> _The problem_
Present the listing below, from its first line up to and including the line with "The width and", as a Markdown table with the columns No. and Line, skipping blank lines. Leave the pictures out.
-- Begin Rows --
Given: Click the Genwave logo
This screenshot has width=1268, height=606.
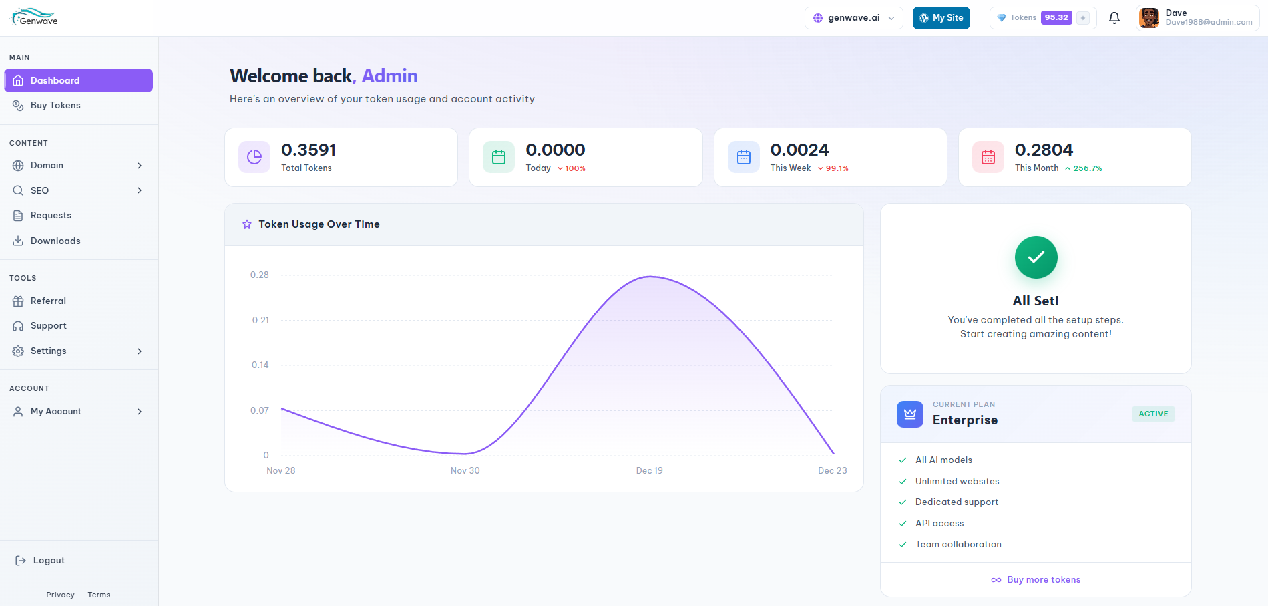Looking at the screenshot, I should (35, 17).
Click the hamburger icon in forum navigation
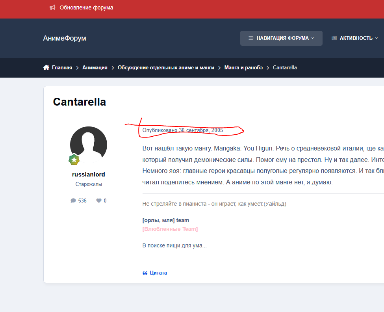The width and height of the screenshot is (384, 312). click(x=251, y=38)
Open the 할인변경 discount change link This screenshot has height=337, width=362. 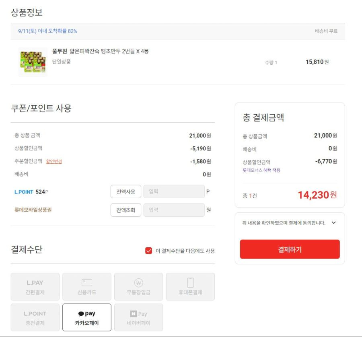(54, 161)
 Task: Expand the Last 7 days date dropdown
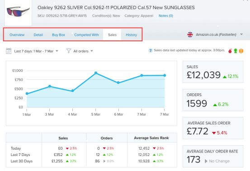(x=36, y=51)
-- End Rows --
> _Final answer_
| No. | Line |
|---|---|
| 1 | Given: Click the Genwave logo |
| 2 | This screenshot has width=1268, height=606. |
| 3 | Looking at the screenshot, I should (35, 17). |
| 4 | Click the hamburger icon in forum navigation |
| 5 | The width and height of the screenshot is (384, 312). click(x=251, y=38) |